» **ESTRATTO DEL DOCUMENTO**
Milano: non è tutto ora ciò che luccica

Prosegue il dibattito lanciato da Milano in Movimento su Milano con un intervento di Andrea Fumagalli su lavoro/composizione/conflitto nella metropoli milanese.

Non è facile parlare di Milano. Nell’immaginario italiota e in parte internazionale, grazie alle politiche di marketing territoriale, attivate da Expo2015, Milano rappresenta un’avanguardia, al pari di metropoli come Barcellona, Monaco, Parigi, Amsterdam e Berlino. Tutto ciò non deve stupire. Nell’area metropolitana milanese, infatti, sono concentrati i settori della produzione immateriale a maggior valore aggiunto (e profittabilità).

Secondo i dati della Camera di Commercio di Milano, la quota di addetti che nell’area metropolitana opera nel comparto manifatturiero è di poco superiore al 17%. Si tratta della stessa quota che ha il solo settore dei servizi avanzati all’imprese. Se poi aggiungiamo altri servizi avanzati, quali i sevizi di informazione e comunicazione (8,4%), i servizi finanziari e assicurativi (3,5%) e le attività professionali, scientifiche e tecniche (6,4%), abbiamo che il cosiddetto terziario avanzato, adibito a produzioni immateriali che non dipendono direttamente dalla produzione fisico-tangibile, è composto da un quota di addetti pari al doppio dell’intero manifatturiero. Se poi consideriamo anche i sevizi di cura che nelle statistiche locali, non hanno ancora una valutazione autonoma, ma rientrano nella più generale voce “Altri servizi” e che possiamo stimare intorno al 3,5%, se ne deduce che la composizione del lavoro milanese, a differenza di altre aree del paese, è fortemente rivolta alla produzione intangibile. Inoltre, il comparto del terziario materiale (commercio e grande distribuzione, trasporto e magazzinaggio, ristorazione e alberghi) raggiunge una quota di circa il 33%. Ne consegue che l’occupazione milanese è parimenti suddivisa su tre direttrici: poco più di un terzo nell’immateriale, un terzo nei servizi legati alla merce, e il resto suddiviso tra manifattura, costruzione, pubblico impiego e agricoltura.

» **SEZIONE DATI**

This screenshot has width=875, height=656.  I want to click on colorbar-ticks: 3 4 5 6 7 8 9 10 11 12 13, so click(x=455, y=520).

» **CONSEGNA**
Secondo l'estratto del documento, quale quota raggiunge a Milano il comparto del terziario materiale?

» **SOLUZIONE**
Circa il 33%.